Charlotte Hym, sélectionnée en équipe de France depuis trois ans, n’est pas une skateuse professionnelle au contraire de Vincent Milou. En effet, à 26 ans, elle concilie ses longues études avec le sport pour lequel elle est douée. “Je travaille tous les jours à l’université, mais si je dois m’absenter pour une compétition, je le fais sans hésiter et je m’organise sur mon emploi du temps”. Sa passion du skateboard s’est manifestée assez tardivement, à l’âge de 13 ans, dans le bitume de Paris sur lequel elle a souvent fait crisser les roues de sa planche.
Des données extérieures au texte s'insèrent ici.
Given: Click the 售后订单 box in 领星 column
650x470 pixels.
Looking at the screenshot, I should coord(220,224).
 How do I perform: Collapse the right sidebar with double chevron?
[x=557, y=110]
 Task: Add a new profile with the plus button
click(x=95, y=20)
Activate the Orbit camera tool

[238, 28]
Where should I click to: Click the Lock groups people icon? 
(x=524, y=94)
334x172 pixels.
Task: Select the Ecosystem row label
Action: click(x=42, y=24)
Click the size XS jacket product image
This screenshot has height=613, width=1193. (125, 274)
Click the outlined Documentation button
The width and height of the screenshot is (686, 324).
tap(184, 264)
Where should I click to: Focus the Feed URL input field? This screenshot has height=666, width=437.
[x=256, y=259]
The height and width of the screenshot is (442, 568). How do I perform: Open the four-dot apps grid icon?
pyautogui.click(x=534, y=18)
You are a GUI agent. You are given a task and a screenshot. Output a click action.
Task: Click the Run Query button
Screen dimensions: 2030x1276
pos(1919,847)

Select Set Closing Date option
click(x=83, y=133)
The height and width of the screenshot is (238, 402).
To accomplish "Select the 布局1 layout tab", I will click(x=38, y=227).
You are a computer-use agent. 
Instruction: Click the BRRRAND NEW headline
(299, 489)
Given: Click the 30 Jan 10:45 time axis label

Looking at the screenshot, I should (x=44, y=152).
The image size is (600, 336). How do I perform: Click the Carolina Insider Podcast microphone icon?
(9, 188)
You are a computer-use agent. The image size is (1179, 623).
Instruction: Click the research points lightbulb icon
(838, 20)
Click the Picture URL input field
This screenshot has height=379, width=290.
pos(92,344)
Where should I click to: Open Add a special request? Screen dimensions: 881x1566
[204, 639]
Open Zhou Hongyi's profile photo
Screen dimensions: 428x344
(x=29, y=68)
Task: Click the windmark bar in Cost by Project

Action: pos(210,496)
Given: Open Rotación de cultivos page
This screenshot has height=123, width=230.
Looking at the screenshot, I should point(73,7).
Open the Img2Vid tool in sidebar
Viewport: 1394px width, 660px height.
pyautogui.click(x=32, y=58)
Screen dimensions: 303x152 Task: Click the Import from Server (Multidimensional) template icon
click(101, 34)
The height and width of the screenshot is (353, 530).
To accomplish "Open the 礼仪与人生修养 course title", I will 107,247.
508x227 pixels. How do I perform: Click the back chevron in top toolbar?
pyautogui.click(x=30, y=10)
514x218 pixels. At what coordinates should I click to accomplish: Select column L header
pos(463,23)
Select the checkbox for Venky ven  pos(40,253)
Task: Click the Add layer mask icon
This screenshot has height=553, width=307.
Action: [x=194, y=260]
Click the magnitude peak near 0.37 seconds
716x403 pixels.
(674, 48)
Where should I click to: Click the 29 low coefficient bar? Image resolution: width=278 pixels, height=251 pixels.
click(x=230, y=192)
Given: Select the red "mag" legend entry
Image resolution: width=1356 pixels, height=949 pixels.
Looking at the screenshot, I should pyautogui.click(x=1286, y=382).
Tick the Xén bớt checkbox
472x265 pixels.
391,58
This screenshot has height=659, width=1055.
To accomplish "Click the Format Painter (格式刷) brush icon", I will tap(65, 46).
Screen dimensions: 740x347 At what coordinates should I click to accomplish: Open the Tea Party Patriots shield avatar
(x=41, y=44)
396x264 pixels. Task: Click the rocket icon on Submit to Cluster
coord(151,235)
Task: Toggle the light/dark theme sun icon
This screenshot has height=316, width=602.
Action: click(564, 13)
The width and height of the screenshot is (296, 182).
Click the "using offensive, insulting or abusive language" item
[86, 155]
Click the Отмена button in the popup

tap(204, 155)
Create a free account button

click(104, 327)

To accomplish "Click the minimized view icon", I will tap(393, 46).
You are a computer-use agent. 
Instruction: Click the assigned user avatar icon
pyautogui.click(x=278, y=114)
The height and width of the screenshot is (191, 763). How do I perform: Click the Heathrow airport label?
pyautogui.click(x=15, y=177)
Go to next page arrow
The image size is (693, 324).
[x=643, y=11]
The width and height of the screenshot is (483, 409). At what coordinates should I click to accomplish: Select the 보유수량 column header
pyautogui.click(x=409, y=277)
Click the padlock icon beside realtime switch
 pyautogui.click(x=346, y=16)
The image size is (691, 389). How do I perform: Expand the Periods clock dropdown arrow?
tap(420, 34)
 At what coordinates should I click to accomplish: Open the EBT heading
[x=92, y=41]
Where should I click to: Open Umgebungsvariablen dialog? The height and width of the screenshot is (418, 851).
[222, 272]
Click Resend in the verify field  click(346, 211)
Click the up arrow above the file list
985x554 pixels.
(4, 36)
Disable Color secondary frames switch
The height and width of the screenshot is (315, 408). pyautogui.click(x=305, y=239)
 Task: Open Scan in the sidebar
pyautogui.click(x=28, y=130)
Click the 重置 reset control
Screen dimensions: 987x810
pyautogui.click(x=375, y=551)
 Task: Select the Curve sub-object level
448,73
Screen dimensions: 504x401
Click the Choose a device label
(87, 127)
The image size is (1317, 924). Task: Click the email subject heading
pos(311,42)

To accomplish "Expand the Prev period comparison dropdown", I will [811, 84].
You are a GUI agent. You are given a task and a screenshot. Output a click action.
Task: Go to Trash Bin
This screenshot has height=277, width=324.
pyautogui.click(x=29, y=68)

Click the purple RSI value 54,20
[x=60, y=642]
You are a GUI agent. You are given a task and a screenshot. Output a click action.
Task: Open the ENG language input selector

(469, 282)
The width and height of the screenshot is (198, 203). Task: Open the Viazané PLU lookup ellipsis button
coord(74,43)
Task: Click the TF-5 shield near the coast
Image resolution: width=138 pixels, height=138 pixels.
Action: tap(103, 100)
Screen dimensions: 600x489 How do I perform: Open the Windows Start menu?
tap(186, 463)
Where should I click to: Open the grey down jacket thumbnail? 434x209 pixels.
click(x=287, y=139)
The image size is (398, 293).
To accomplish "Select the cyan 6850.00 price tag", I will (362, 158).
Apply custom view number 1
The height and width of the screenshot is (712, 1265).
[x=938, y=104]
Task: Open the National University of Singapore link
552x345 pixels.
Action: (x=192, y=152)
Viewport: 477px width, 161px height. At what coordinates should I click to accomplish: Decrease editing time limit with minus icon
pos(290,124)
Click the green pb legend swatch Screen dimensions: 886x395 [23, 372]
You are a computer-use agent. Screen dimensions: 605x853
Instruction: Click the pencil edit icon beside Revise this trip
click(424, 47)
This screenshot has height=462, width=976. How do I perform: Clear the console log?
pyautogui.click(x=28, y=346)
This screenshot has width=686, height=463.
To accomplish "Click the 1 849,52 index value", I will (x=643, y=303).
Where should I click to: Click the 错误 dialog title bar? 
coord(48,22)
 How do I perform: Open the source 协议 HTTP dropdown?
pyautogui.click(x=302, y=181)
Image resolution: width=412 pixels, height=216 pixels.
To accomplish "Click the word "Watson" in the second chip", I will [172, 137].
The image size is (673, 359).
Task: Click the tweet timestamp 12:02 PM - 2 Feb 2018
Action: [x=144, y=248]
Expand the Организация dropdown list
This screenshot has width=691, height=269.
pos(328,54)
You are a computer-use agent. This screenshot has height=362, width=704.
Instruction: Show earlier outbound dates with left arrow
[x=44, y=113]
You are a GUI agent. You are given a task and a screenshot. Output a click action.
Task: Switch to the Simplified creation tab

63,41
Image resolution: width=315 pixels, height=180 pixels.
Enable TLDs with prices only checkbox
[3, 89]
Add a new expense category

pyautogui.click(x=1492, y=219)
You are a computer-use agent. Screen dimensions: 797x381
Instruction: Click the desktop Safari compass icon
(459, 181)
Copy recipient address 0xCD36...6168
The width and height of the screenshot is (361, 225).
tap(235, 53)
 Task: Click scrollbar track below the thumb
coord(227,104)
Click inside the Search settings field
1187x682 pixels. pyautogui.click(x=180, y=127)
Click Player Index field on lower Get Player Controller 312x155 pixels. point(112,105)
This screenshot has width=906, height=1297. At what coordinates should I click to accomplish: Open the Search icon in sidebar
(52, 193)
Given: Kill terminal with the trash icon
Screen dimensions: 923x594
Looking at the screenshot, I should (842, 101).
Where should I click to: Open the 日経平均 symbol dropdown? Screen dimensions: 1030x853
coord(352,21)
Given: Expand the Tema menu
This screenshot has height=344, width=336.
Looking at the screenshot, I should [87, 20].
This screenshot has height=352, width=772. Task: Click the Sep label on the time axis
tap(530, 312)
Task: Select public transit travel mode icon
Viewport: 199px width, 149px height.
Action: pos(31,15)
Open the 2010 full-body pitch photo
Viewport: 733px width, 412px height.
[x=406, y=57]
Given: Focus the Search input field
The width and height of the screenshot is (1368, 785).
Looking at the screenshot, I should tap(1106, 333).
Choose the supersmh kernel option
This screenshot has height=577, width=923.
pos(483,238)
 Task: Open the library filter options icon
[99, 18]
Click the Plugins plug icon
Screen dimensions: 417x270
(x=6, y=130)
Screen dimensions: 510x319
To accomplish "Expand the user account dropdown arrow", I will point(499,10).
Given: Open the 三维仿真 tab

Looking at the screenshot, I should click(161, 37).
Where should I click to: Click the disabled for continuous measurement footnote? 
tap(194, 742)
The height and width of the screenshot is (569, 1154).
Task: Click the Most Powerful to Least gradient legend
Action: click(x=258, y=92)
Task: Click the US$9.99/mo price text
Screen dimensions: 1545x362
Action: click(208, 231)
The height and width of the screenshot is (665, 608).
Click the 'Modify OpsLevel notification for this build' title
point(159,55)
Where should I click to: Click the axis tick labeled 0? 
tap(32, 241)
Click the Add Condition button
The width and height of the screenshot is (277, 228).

C’est grâce aux demandes constantes de ses amis qu’elle se lance dans le skateboard en compétition il y a 6 ans. Au niveau mondial, elle fait partie des novices puisqu’elle participe pour la première à une compétition de ce standing lors de l’étape finale de Rio en janvier, où elle est entrée par la petite porte et en est sortie avec les honneurs en demi-finales. En mai, elle fera son baptême du feu à Londres où elle fera son possible pour réaliser une performance et se positionner au mieux dans les qualifications menant aux Jeux de Tokyo.
Enfin, l’intégration du skateboard dans les Jeux Olympiques, qui est une révolution en soi, en entraîne une autre : elle souligne et accélère la féminisation progressive de la discipline, comme l’affirme Charlotte Hym. “L’événement va certainement attirer plus de filles aussi, et augmenter les moyens qui leurs sont alloués. Aujourd’hui, de plus en plus d’entre elles passent professionnelles et sont prises au sérieux alors que c’était moins le cas avant”. A ce sujet, Vincent Milou confirme totalement les propos de sa compatriote, et parle d’un changement de mentalité, y compris chez les femmes elles-même. “Avant, elles ne voulaient pas être considérées comme des ‘filles’ qui skataient, elles ne voulaient pas qu’on les différencie des skateurs. Cette année, c’est la première fois qu’elles auront une compétition féminine à chaque étape de la Street League Skateboarding car ils sont obligés avec les qualifications pour les JO. Aujourd’hui, le skate féminin est hyper développé, alors qu’aux débuts de la SLS, il y en avait très peu”.
Pour autant, selon Charlotte Hym, il est encore trop tôt pour parler d’égalité entre les sexes dans la discipline. “Il y a encore une grande différence de nombre entre les skateurs et les skateuses, donc cela crée forcément un décalage, mais on s’oriente de plus en plus vers des prize-moneys égaux dans les catégories. Ce qui est déjà acquis, c’est que les aides qui viennent de l’Etat sont aussi élevées pour les pratiquantes que pour les pratiquants”.